Abstract

Several months after acute ST elevation myocardial infarction (STEMI), many patients will develop left ventricular (LV) remodeling and heart failure. The aim of this study was to identify early predictive factors for LV remodeling (LVR) assessed by coronary angiogram and cardiovascular magnetic resonance (CMR) after STEMI. We prospectively included 52 patients with a first STEMI. All patients were successfully revascularized within 12 hours of chest pain onset using percutaneous coronary intervention (PCI). Angiographic parameters such as TIMI flow and blush grade were recorded. Index of microvascular resistance (IMR) was measured immediately after successful reperfusion. CMR was performed at days 4+/-2 days and at 6 months after STEMI. Comprehensive CMR included cine, T2-weighted, and late gadolinium enhancement (LGE) imaging allowing assessment of ventricular function, infarct size (IS), microvascular obstruction (MVO) and myocardial haemorrhage. LVR was defined as a >20% increase of LV volume at 6 months. LVR was observed in 34.8% of the patients (18/52). TIMI flow and blush grade after PCI was not different between patients with and without LVR (3 and 2 for TIMI flow and 2 and 2 for Blush grade respectively, p=0.952). However the IMR level markedly differed between patients with and without LVR (73,95 vs. 27,23 p=0,0293). After multivariate analysis IMR>40 was the strongest angiographic factor to predict LVR (OR 15 (1,030-218,4), p=0,03).

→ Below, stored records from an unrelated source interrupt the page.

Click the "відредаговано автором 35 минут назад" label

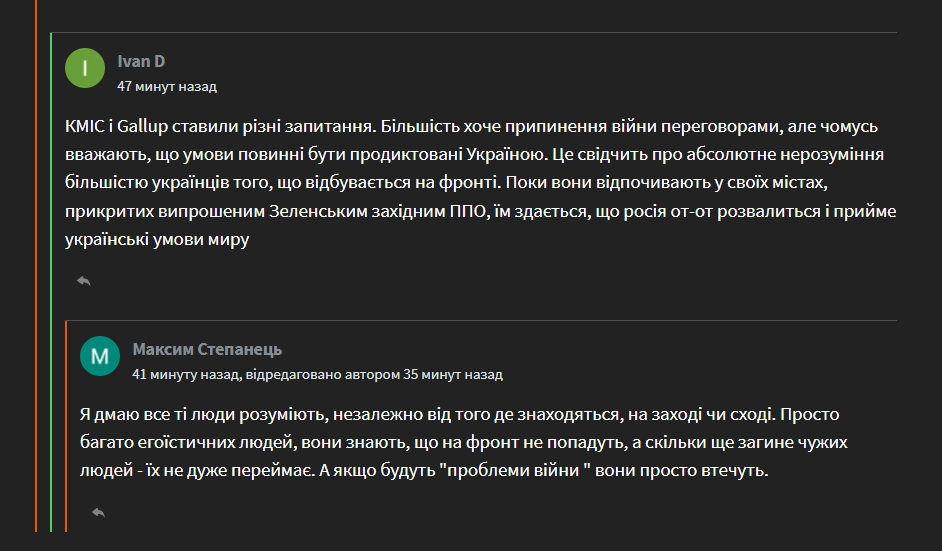point(374,374)
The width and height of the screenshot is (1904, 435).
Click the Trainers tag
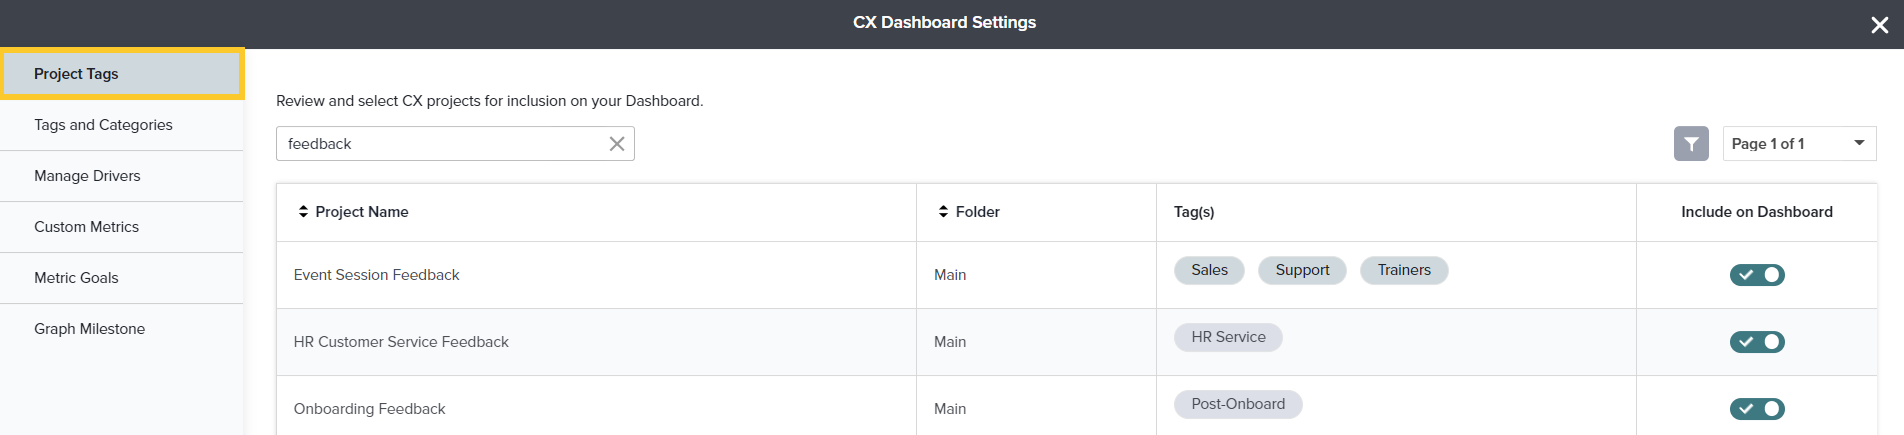coord(1404,270)
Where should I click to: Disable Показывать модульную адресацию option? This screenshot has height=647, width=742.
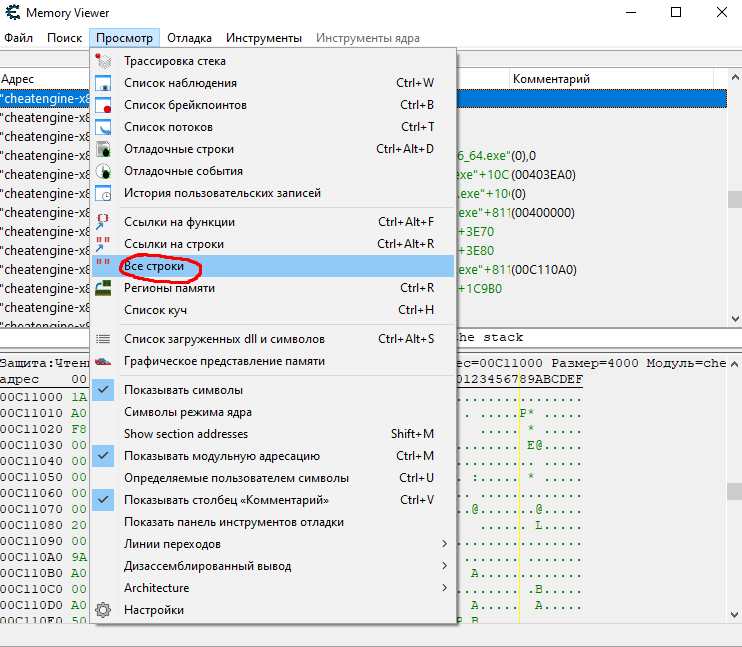(x=103, y=456)
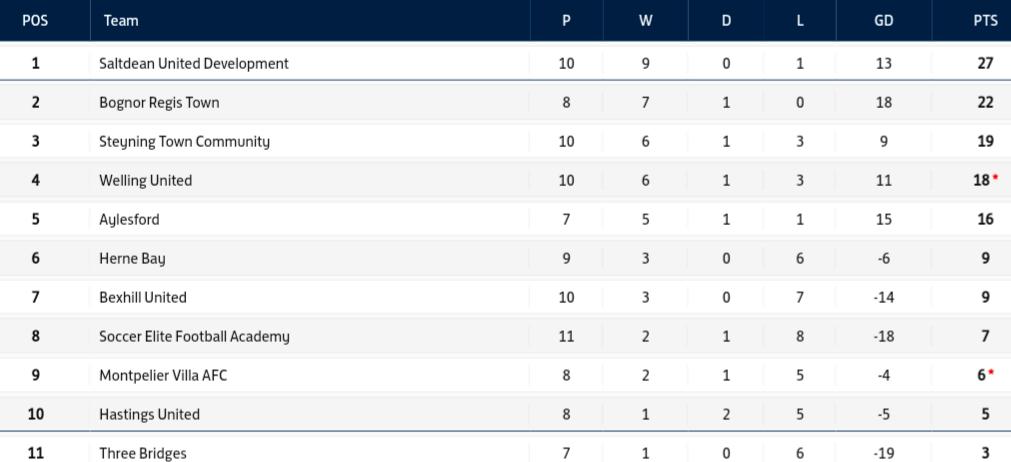Open Three Bridges team entry
The image size is (1011, 462).
point(142,453)
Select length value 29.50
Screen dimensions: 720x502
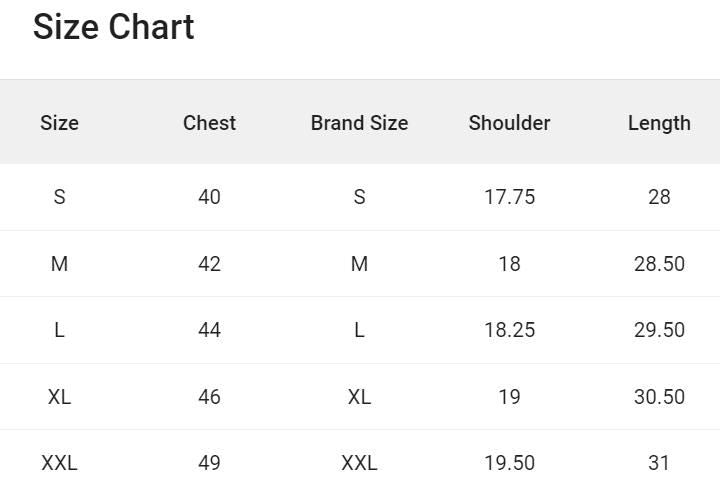tap(659, 330)
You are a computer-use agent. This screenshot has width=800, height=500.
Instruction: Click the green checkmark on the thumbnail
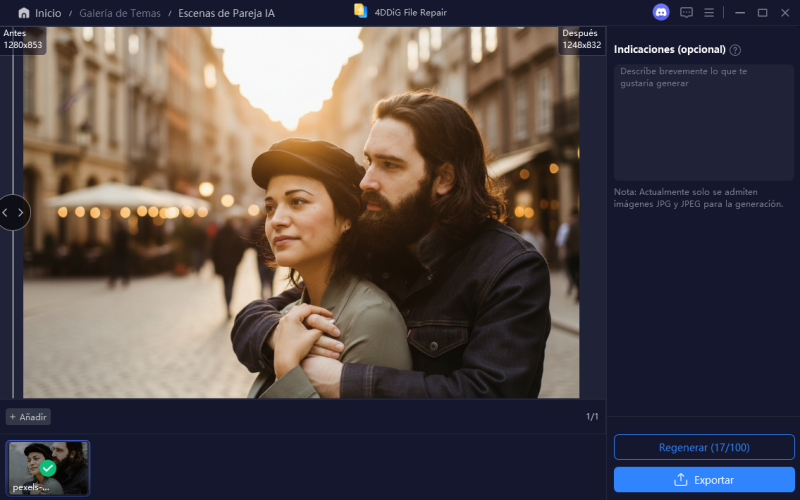click(x=47, y=468)
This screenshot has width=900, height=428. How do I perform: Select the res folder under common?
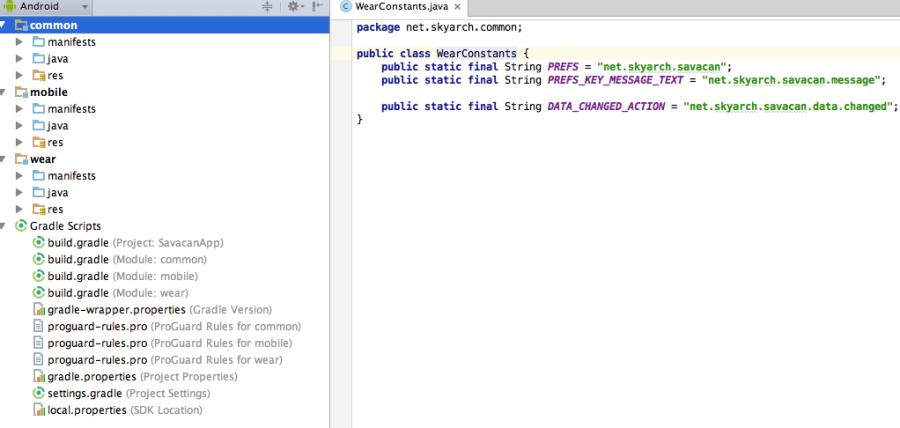point(55,75)
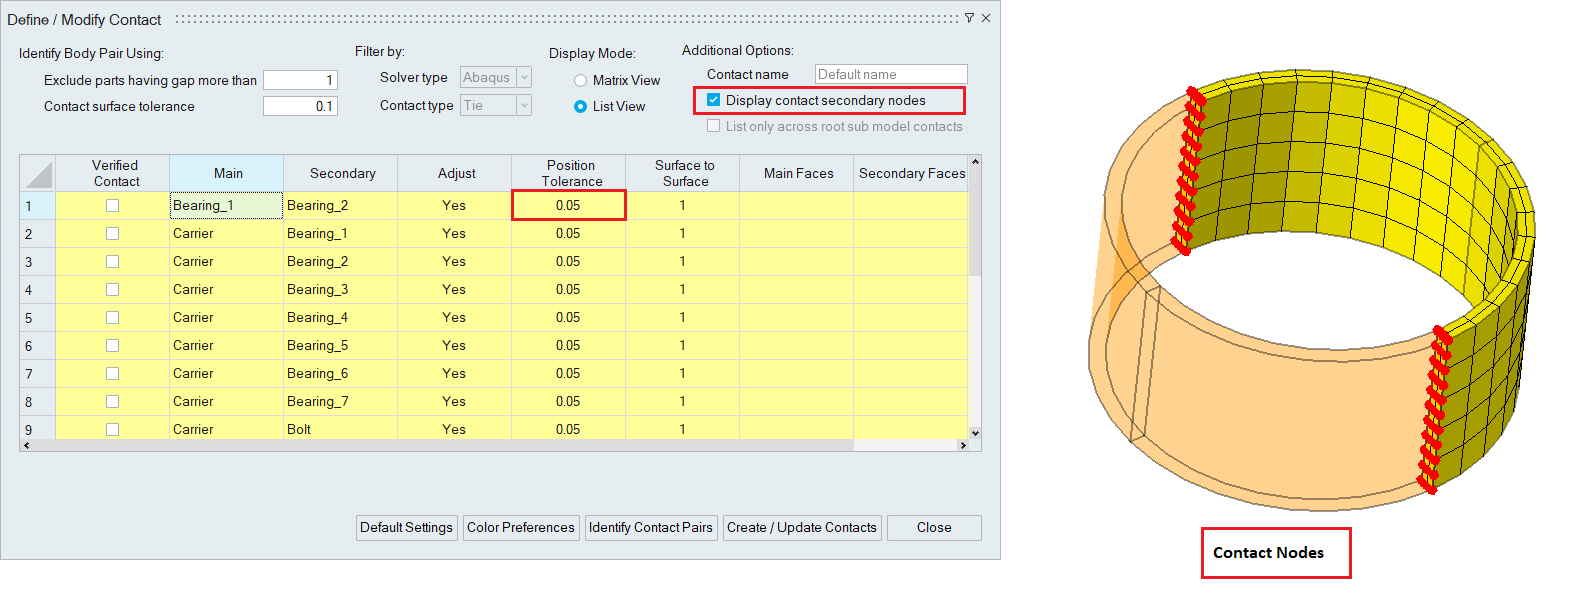Uncheck Display contact secondary nodes
This screenshot has height=596, width=1576.
click(x=713, y=100)
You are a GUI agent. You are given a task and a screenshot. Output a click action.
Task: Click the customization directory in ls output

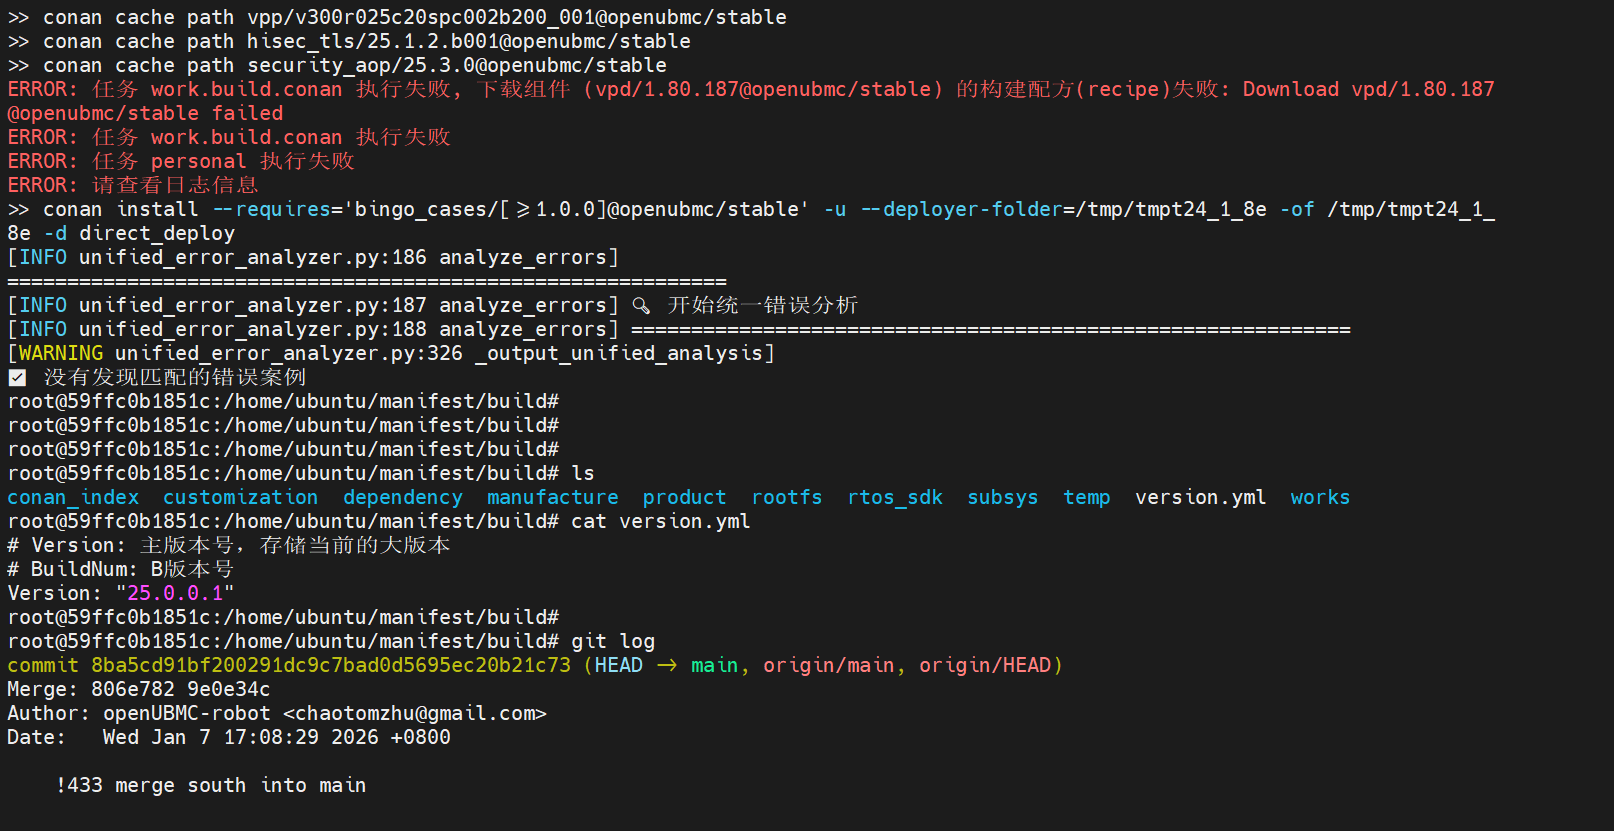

Regarding CMR, patients with LVR had lower LVEF (43% vs. 48%; p=0.01), larger IS (51 mg vs 32 mg; p=0.002) and greater MVO extent (4.5seg vs. 2seg; p=0.03) when compared to patients with no LVR. IMR assessed by coronary angiogram, as well as IS and MVO extent assessed by CMR, are strong predictive factors of LV remodeling 6 months after STEMI.